- [What is being asked]: Go through the records and set each one down exactly, skipping any picture.

Screenshot grounding data
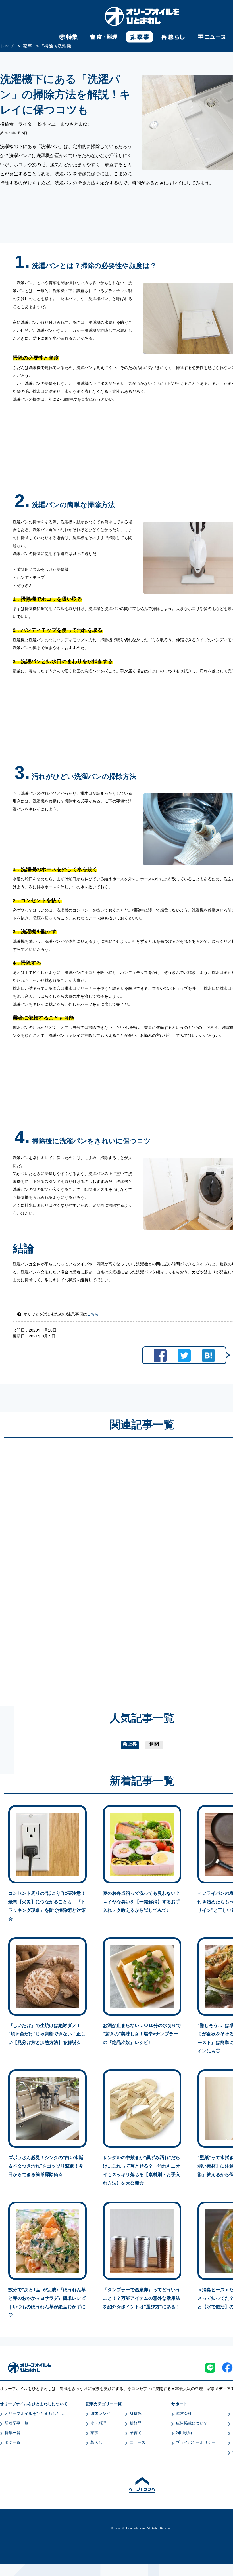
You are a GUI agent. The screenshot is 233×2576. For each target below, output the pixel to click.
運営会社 (184, 2413)
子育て (136, 2433)
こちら (93, 1314)
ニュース (137, 2442)
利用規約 (184, 2433)
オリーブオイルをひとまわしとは (34, 2413)
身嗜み (136, 2413)
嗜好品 (136, 2423)
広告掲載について (192, 2423)
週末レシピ (100, 2413)
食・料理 (98, 2423)
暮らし (96, 2442)
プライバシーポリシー (196, 2442)
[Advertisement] (87, 1566)
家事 (94, 2433)
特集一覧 (12, 2433)
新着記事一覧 (16, 2423)
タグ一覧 (12, 2442)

- [Answer below]:
You are a GUI agent. The screenshot is 233×2576. For each target below, output the pixel to click.
運営会社 (184, 2413)
子育て (136, 2433)
こちら (93, 1314)
ニュース (137, 2442)
利用規約 (184, 2433)
オリーブオイルをひとまわしとは (34, 2413)
身嗜み (136, 2413)
嗜好品 (136, 2423)
広告掲載について (192, 2423)
週末レシピ (100, 2413)
食・料理 (98, 2423)
暮らし (96, 2442)
プライバシーポリシー (196, 2442)
[Advertisement] (87, 1566)
家事 (94, 2433)
特集一覧 (12, 2433)
新着記事一覧 (16, 2423)
タグ一覧 (12, 2442)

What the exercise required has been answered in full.